Here are two options how to accomplish this, while option 1 is clearly prefered.

Option 1:

- Use 3dPeriodogram on every voxel in AFNI on the preprocessed time-series.
- Cut the 3dPeriodogram results to the desired frequency range via 3dTcat.
- (Optional: use 3dcalc to log the data, or log them later via numpy in Python).
- Extract the results via 3dmaskave into a .1D or .txt file (this provides the average of all voxels’ Periodograms for a desired ROI).
- Load this 3dmaskave result into Python and compute the slope.

Option 2:

- Extract the preprocessed time-series with 3dmaskave choosing the desired ROI.
- Load the .1D or .txt file (the average across all voxels’ time-series) into Python.
- Use scipy Periodogram to transform the time-series into the frequency-domain.
- Log-log the Periodogram (the frequency and data) and compute the slope of log-frequency and log-power.

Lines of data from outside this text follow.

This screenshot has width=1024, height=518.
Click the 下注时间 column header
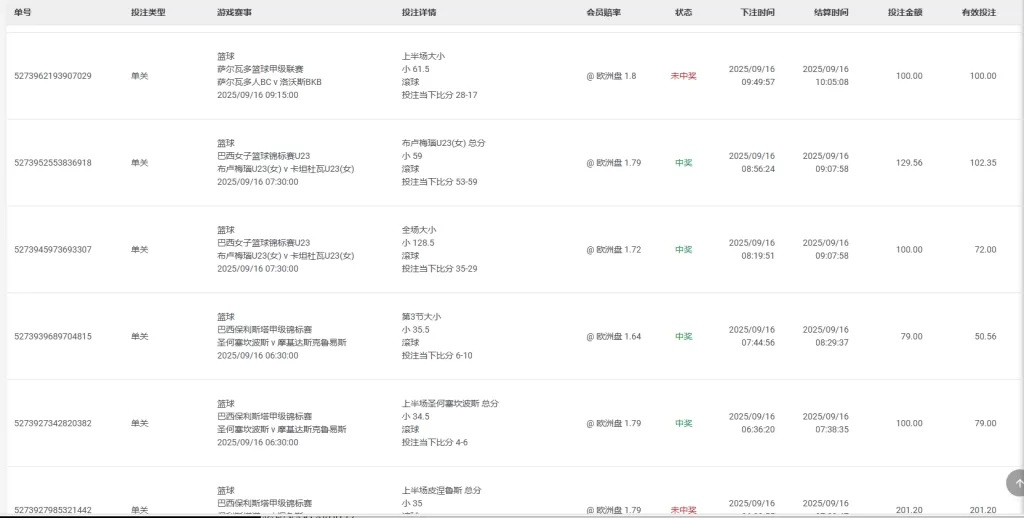click(x=757, y=13)
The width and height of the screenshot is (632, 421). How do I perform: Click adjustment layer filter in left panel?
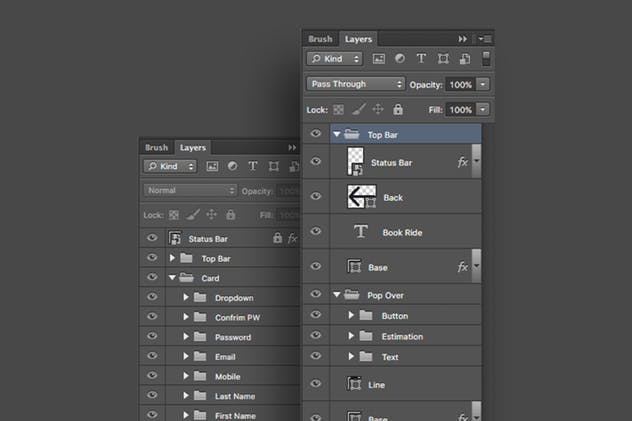232,166
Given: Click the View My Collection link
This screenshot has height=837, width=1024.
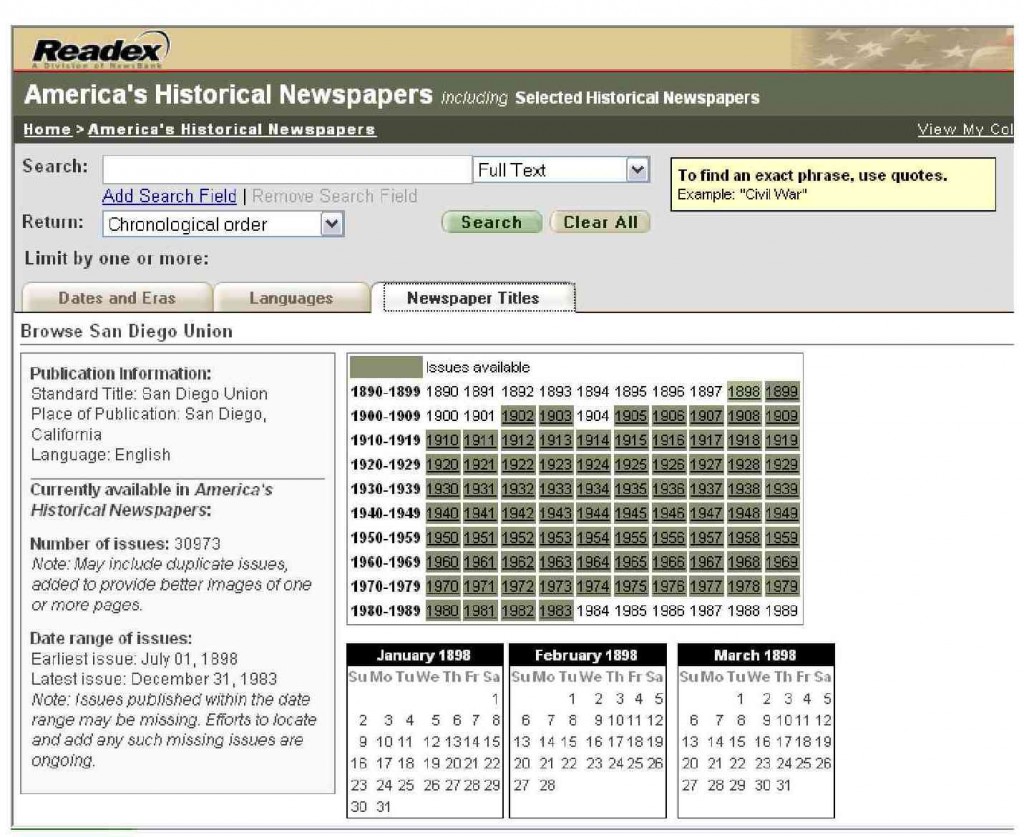Looking at the screenshot, I should 966,129.
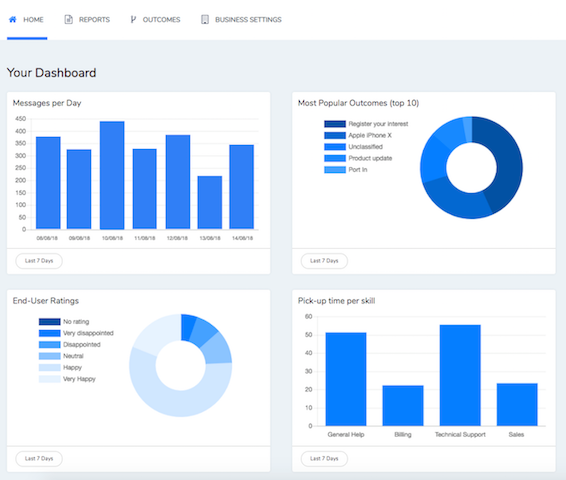The image size is (566, 480).
Task: Toggle the No rating legend swatch
Action: coord(49,322)
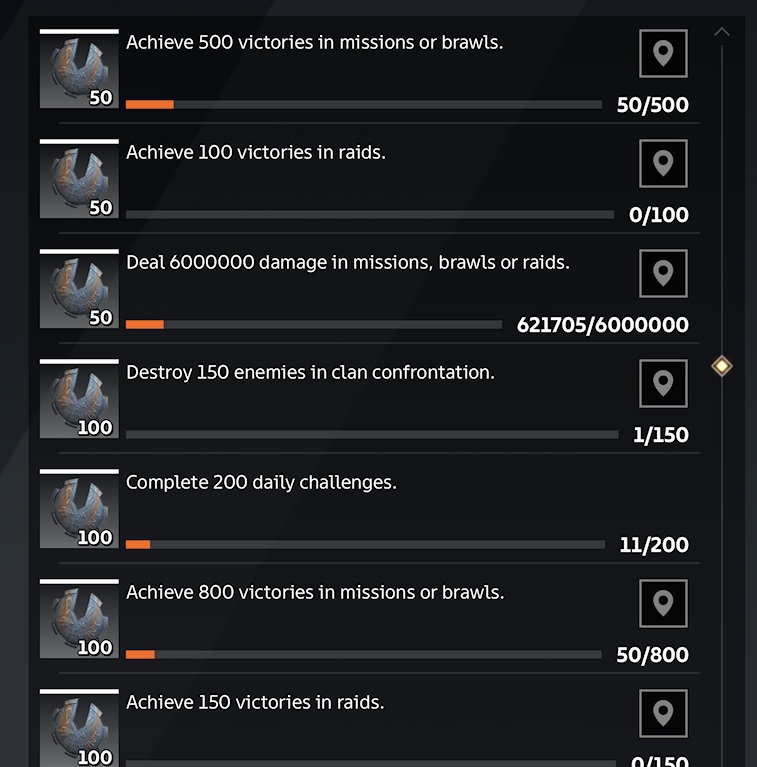Viewport: 757px width, 767px height.
Task: Click the 800 victories badge thumbnail
Action: click(79, 618)

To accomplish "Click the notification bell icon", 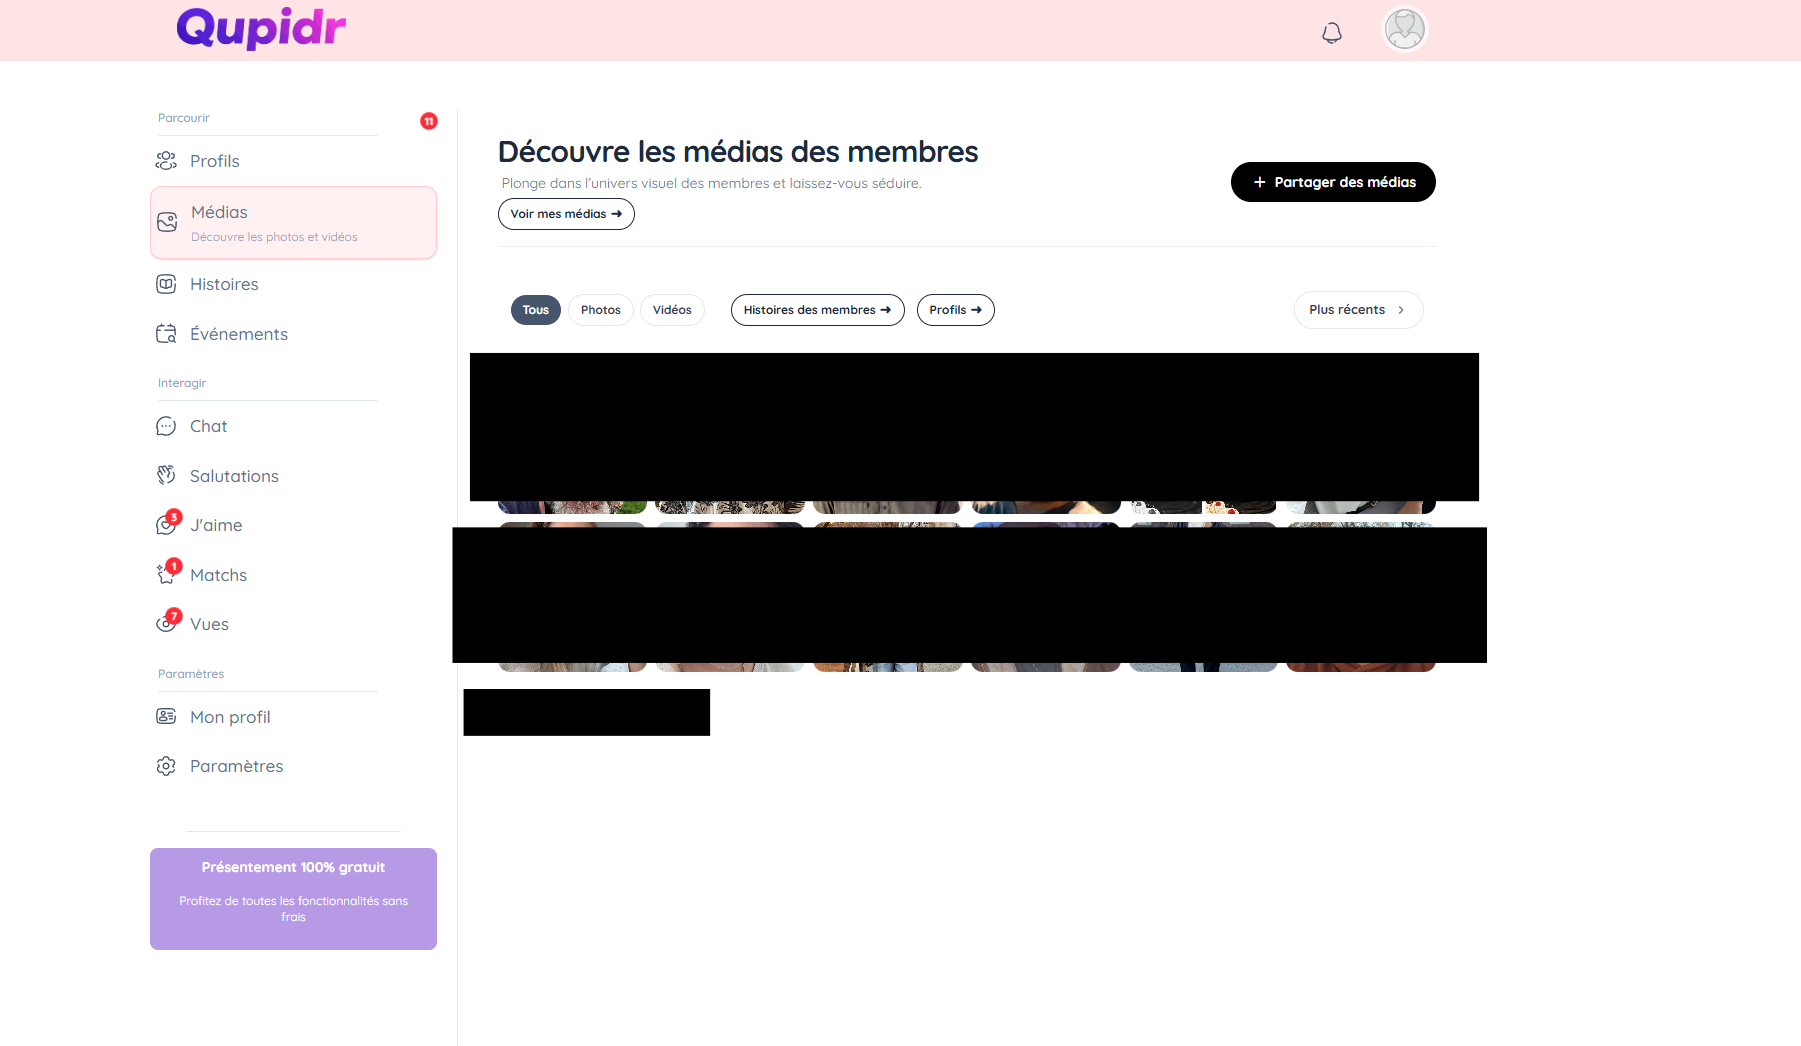I will (1331, 33).
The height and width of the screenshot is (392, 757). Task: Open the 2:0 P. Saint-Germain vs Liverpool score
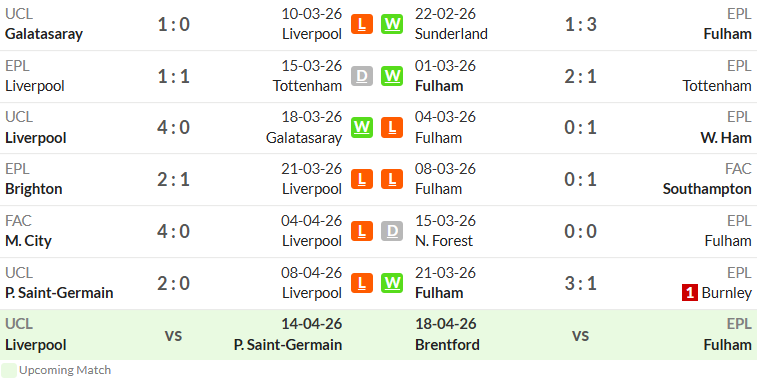[x=174, y=283]
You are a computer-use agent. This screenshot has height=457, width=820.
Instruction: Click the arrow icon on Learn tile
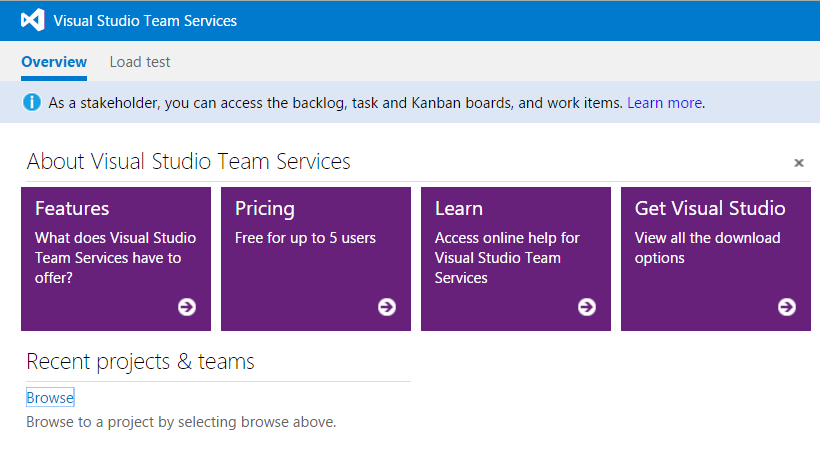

Both results should yield more or less the same power-spectra and PLE (I heard so). A lab colleague who is very experienced with EEG recommended option 1, since they average the power spectra across the single electrodes as well.

Option 1 yields a PLE of ~ -0.8, while option 2 yields a PLE of roughly twice the value, namely ~ -1.6. This “problem” is not related to my Python script (I am 99% certain about this!), not to a specific subject. But the problem must stem from something that 3dPeriodogram simply does different than scipy Periodogram and scipy Welch.

True, in option 1, we average thousands over thousands of Periodograms (across the voxels, it is a huge ROI), while in option 2 we average thousands over thousands of time-series. But this should not result into such a massive power spectra (see attached images) and PLE difference.

Furthermore, when I take the 3dPeriodogram or 1dFFT results ^2 (square them) in Python before applying log-log and the linear regression on them, they yield approximately the same results as scipy Periodogram or scipy Welch. Is precisely THIS related to the “problem” I am having here? I no longer know which power spectra and PLE values to trust, either the one from option 1 or option 2, since I have no ground truth.

I know that this is probably not directly an AFNI related problem, but the main question here is if 3dPeriodogram and 1dFFT do something so differently compared to the scipy Periodogram method that the power distribution between both methods looks so different (see the attached images).

The options in scipy Periodogram are all matched to 3dPeriodgram (window = Hamming; scaling = Density, nfft = the same, fs = matches to TR, detrend = linear, etc). But I tried out several options anyway, the basic problem remains.